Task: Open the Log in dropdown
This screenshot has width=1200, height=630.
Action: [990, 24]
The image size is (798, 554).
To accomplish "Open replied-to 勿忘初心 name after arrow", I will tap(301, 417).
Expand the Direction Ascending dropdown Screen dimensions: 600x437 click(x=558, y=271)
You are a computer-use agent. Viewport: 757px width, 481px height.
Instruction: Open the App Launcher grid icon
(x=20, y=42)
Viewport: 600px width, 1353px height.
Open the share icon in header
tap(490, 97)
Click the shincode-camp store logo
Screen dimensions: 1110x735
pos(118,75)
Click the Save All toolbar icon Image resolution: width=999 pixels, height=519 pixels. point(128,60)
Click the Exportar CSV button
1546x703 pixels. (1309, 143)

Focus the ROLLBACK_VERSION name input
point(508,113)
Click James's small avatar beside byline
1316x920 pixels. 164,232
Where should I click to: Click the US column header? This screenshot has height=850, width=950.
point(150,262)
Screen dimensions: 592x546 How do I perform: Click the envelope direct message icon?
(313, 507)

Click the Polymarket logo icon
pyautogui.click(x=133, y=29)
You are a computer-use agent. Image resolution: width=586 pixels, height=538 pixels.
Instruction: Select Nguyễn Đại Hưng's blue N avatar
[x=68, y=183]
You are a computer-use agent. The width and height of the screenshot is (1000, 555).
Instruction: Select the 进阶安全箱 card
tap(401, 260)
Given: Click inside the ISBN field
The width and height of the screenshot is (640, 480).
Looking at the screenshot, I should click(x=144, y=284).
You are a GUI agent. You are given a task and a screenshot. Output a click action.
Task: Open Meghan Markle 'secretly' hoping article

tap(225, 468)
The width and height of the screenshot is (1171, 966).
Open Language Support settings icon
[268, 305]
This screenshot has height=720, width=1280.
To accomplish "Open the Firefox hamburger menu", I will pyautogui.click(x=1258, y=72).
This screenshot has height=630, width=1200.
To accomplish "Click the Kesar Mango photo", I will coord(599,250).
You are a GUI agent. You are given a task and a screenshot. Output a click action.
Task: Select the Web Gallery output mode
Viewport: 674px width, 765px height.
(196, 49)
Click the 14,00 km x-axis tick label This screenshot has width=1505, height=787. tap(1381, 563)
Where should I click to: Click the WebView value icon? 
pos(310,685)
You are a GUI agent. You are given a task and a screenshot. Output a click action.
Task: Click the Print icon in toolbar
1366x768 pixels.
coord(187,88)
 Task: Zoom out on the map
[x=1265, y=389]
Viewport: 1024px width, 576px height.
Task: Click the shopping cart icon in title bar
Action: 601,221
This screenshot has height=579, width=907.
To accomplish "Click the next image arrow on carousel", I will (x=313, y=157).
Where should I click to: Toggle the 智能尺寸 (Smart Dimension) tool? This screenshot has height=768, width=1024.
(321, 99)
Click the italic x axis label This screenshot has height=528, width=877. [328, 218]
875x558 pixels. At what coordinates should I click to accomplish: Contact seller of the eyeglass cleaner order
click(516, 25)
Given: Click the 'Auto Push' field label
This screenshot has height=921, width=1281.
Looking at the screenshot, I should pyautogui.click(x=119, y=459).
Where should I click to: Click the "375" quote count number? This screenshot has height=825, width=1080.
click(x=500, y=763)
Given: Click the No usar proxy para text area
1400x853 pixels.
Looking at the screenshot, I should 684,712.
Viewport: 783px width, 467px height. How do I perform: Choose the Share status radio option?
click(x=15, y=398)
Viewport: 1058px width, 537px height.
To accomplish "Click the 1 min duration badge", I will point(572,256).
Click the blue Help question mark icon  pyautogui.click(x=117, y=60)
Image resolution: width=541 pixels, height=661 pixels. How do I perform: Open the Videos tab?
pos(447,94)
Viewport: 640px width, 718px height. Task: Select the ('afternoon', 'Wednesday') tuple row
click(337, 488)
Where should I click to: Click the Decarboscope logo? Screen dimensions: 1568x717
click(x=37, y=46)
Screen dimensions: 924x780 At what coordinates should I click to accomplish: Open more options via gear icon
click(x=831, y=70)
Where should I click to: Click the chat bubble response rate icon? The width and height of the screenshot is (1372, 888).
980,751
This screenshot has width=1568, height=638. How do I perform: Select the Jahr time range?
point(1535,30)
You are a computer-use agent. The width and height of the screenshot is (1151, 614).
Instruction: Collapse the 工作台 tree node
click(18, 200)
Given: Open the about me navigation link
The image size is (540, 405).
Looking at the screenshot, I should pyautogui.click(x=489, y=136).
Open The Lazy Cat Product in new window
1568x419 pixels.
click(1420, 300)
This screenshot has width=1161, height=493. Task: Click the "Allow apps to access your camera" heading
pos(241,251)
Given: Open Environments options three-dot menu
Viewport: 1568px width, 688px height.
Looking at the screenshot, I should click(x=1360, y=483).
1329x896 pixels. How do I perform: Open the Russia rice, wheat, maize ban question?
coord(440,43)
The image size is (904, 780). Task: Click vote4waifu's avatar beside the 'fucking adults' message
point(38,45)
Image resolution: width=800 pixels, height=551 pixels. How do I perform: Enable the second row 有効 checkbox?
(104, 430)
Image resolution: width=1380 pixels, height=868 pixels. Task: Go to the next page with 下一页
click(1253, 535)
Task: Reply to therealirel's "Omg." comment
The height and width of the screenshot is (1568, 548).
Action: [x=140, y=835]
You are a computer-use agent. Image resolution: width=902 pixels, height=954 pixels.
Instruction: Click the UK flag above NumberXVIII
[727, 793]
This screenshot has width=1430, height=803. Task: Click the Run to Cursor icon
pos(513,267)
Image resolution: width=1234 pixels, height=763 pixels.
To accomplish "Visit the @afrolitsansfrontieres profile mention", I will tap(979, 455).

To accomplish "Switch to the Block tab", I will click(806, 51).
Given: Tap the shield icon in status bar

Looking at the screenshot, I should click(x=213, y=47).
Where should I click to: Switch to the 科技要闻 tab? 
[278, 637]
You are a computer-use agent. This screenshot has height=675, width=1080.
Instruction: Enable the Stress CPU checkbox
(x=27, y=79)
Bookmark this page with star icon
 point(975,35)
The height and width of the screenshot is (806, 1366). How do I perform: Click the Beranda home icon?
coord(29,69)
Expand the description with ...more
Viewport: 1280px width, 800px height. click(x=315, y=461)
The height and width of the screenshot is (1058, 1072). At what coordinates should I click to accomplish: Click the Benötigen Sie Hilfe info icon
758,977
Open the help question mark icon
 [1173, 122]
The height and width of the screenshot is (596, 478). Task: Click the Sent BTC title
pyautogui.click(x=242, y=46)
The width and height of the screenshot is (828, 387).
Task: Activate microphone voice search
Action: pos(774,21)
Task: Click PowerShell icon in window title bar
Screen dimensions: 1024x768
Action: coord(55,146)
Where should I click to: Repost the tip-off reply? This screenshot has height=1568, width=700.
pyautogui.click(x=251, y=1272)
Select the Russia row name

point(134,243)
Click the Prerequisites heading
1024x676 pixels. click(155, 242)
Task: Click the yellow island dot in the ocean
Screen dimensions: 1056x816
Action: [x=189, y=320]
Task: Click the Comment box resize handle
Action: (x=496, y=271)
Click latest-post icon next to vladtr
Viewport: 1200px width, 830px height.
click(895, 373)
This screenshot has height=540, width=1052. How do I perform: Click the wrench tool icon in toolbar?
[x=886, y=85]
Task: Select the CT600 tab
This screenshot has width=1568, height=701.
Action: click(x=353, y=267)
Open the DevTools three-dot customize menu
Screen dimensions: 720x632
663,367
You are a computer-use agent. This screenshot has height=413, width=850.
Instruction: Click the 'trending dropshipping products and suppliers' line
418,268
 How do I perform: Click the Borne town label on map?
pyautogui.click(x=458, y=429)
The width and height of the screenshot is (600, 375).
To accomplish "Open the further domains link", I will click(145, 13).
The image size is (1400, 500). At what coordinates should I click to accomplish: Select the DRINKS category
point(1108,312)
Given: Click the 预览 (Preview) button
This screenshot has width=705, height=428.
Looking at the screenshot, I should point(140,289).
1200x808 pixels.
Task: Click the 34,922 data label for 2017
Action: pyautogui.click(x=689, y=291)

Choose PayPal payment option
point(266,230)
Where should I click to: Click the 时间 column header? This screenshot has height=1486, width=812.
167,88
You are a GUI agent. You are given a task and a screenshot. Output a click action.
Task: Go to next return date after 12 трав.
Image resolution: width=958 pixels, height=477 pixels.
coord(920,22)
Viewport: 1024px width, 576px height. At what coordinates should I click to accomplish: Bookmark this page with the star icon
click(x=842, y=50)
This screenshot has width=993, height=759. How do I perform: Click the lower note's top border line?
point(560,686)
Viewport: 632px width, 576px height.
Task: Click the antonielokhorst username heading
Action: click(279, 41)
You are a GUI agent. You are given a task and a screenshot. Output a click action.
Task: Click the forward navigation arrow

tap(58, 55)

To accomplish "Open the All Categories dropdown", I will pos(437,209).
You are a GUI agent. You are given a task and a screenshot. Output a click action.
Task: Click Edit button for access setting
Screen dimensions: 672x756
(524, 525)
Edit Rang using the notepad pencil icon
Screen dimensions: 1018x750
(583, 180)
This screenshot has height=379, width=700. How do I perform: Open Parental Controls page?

What is being asked:
Pull every line containing the word "link" out of the material.

Response:
Given: Open the about me navigation link
To accomplish "Open the further domains link", I will click(145, 13).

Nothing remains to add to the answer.